Critics as disparate as Kenneth Rexroth, Timothy Steele, Theodore Roethke, Larry McMurtry, N. Scott Momaday, and Dana Gioia have sung the praises of her work over the decades. Her career as a poet was remarkable not only for its longevity but also for the fact that even well into her tenth decade she wrote poems that stand with her very best work.
Characterized by the vigor and sharpness of her images and the understated lyricism that permeates her rhythmic lines, The Selected Poems of Janet Lewis is a survey of modern poetry unto itself.

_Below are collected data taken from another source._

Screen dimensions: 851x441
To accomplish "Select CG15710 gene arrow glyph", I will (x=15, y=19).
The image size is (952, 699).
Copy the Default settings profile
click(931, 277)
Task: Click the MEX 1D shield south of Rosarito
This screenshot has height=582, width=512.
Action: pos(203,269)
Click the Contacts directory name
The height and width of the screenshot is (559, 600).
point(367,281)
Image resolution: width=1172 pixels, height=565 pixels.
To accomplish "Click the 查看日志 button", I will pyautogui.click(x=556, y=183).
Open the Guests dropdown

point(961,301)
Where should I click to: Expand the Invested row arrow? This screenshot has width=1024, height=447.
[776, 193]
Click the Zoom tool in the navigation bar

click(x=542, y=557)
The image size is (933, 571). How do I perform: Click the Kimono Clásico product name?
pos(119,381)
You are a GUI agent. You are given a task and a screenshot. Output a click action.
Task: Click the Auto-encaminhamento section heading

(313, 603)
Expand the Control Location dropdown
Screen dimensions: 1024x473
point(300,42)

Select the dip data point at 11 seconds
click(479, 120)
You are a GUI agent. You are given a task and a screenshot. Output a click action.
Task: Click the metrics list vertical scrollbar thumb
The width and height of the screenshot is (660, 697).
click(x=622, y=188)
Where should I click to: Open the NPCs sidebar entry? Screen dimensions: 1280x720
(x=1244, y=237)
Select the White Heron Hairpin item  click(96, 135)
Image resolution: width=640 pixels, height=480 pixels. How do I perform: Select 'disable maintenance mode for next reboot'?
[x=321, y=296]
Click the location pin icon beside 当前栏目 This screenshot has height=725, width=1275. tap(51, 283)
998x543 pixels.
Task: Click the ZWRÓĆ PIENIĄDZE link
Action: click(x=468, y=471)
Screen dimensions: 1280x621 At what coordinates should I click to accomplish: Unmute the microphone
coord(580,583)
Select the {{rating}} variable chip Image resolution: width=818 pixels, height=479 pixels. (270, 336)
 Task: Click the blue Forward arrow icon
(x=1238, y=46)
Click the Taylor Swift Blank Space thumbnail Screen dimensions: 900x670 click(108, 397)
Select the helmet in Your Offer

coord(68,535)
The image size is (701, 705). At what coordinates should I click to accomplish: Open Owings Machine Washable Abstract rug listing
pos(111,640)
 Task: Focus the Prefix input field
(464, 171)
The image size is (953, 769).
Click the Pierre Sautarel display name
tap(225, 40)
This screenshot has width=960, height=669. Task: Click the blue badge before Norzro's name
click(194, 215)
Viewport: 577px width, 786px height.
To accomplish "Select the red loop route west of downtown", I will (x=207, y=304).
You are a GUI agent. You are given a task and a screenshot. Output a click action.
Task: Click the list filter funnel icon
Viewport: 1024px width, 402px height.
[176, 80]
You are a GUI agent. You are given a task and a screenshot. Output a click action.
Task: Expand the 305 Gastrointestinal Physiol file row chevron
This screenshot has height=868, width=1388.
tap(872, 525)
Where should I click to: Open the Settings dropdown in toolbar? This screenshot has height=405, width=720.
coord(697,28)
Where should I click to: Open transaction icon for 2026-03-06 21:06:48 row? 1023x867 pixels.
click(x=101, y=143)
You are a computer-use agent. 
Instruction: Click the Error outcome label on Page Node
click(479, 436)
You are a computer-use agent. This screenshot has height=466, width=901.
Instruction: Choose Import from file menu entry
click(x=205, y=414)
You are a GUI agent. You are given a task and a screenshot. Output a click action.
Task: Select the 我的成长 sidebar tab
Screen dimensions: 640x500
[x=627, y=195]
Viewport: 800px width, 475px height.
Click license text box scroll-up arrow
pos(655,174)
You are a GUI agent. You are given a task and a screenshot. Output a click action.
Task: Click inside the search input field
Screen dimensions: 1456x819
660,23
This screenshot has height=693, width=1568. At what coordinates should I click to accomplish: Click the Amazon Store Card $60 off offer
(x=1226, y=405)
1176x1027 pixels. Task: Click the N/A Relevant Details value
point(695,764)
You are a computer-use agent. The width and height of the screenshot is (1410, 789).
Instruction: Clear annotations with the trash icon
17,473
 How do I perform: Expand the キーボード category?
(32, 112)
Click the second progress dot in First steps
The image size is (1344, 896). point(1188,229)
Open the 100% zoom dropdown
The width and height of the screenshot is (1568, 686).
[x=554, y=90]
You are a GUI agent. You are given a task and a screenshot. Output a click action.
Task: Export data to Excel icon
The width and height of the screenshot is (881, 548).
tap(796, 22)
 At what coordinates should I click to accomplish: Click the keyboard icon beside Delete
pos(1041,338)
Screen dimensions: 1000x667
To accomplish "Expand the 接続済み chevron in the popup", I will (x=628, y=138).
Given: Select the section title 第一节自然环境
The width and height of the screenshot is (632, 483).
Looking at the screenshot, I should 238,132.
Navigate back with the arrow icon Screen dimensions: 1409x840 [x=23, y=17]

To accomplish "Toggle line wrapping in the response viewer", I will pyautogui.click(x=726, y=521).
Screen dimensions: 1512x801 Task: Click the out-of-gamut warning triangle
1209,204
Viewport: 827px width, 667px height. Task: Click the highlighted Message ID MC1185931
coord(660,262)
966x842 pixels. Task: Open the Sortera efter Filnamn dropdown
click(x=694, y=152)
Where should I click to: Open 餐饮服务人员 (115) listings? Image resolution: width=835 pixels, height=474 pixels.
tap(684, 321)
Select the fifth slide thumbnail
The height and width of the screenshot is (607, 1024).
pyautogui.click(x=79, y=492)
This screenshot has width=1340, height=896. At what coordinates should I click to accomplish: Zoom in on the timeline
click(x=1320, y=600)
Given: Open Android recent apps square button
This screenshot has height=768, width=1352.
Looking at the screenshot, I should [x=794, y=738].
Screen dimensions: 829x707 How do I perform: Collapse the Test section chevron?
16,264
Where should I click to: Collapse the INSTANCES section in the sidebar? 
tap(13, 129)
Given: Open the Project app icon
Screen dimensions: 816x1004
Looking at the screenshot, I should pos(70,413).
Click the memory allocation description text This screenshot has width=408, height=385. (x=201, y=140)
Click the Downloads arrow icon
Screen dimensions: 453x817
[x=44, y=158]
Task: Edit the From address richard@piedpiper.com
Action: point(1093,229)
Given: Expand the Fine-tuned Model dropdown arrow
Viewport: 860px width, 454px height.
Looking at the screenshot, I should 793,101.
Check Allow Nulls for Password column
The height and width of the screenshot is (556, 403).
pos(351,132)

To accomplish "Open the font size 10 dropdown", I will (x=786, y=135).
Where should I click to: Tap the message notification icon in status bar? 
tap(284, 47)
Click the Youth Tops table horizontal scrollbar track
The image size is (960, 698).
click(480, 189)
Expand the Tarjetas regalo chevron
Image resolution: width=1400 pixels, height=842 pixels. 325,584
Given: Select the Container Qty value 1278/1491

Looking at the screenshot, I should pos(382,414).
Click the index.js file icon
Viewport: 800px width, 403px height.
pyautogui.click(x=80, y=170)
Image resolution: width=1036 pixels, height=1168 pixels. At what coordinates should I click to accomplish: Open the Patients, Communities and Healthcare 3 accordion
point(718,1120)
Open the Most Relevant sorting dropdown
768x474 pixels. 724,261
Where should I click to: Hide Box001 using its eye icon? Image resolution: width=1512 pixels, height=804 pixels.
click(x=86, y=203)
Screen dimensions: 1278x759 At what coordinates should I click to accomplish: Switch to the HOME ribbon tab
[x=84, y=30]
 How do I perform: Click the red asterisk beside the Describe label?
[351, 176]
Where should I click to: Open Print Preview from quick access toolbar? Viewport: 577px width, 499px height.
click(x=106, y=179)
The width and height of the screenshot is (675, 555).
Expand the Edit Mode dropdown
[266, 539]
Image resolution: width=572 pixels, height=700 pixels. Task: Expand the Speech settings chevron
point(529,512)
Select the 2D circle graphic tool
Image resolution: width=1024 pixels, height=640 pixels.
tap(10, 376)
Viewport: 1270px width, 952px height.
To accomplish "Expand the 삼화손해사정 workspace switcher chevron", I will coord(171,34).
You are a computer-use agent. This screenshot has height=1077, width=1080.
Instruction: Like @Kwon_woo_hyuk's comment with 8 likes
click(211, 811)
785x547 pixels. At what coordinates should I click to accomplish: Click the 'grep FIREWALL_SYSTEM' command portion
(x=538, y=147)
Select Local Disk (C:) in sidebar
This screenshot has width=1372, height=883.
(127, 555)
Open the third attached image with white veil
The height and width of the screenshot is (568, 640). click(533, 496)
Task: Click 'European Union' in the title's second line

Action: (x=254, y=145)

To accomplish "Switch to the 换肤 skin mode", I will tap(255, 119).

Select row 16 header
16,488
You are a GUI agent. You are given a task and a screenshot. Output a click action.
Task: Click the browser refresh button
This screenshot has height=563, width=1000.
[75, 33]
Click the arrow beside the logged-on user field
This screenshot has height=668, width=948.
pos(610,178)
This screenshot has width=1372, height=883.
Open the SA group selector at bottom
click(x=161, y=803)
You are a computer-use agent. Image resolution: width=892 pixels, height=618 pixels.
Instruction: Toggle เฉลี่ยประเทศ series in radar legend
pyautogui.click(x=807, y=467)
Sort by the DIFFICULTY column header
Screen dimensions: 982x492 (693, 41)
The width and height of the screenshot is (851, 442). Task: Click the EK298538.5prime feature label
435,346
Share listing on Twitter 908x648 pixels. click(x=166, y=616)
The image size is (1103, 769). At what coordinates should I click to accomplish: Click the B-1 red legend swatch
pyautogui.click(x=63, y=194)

Janet Loxley Lewis was an American novelist and poet. She was a graduate of the University of Chicago, where she was a member of a literary circle that included Glenway Wescott, Elizabeth Madox Roberts, and her future husband Yvor Winters. She was an active member of the University of Chicago Poetry Club. She taught at both Stanford University in California, and the University of California at Berkeley.
With a career of writing poems and fiction (her best known novel is "The Wife of Martin Guerre") from the 1920s to the 1990s, you'd think Lewis's work would vary more in quality, but she was quite good from the beginning to the end. She revisits many of the same themes over the decades: gardening, love, death, remembrance, solitude. I enjoyed seeing how her approach did or didn't change from her youth to old age. Here are some snippets.
From "Lines to a Kitten"
Morsel of suavity Perched on my knee, Furred silken beast, your golden eye With its great crystal lens is bent Upon a fly Six feet away, and all your tiny life, intent, Crouches and peers through the dark slitted vent.
From "Fossil, 1975"
Changed and not changed. Three million years. This sunlight-summoned little fern Closed in a cenotaph of silt Lies in my hand, secret and safe. In quiet dark transformed to stone, Cell after cell to crystal grown, the pattern stays, the substance gone. Changed and not changed. Three million years.
From "For the Potter"
Remembered in bowls holding fruit, The flare and curve of the clay, smoothed To the color of jewels, or earth tones;
Remembered in plates, shadowed with leaves, Eucalyptus, maple, fern, or the Ancient ginkgo, holding the nourishment of a simple day;
Remembered, old friend, past your remembering, When the chemistry of the brain had betrayed you Into a long forgetfulness.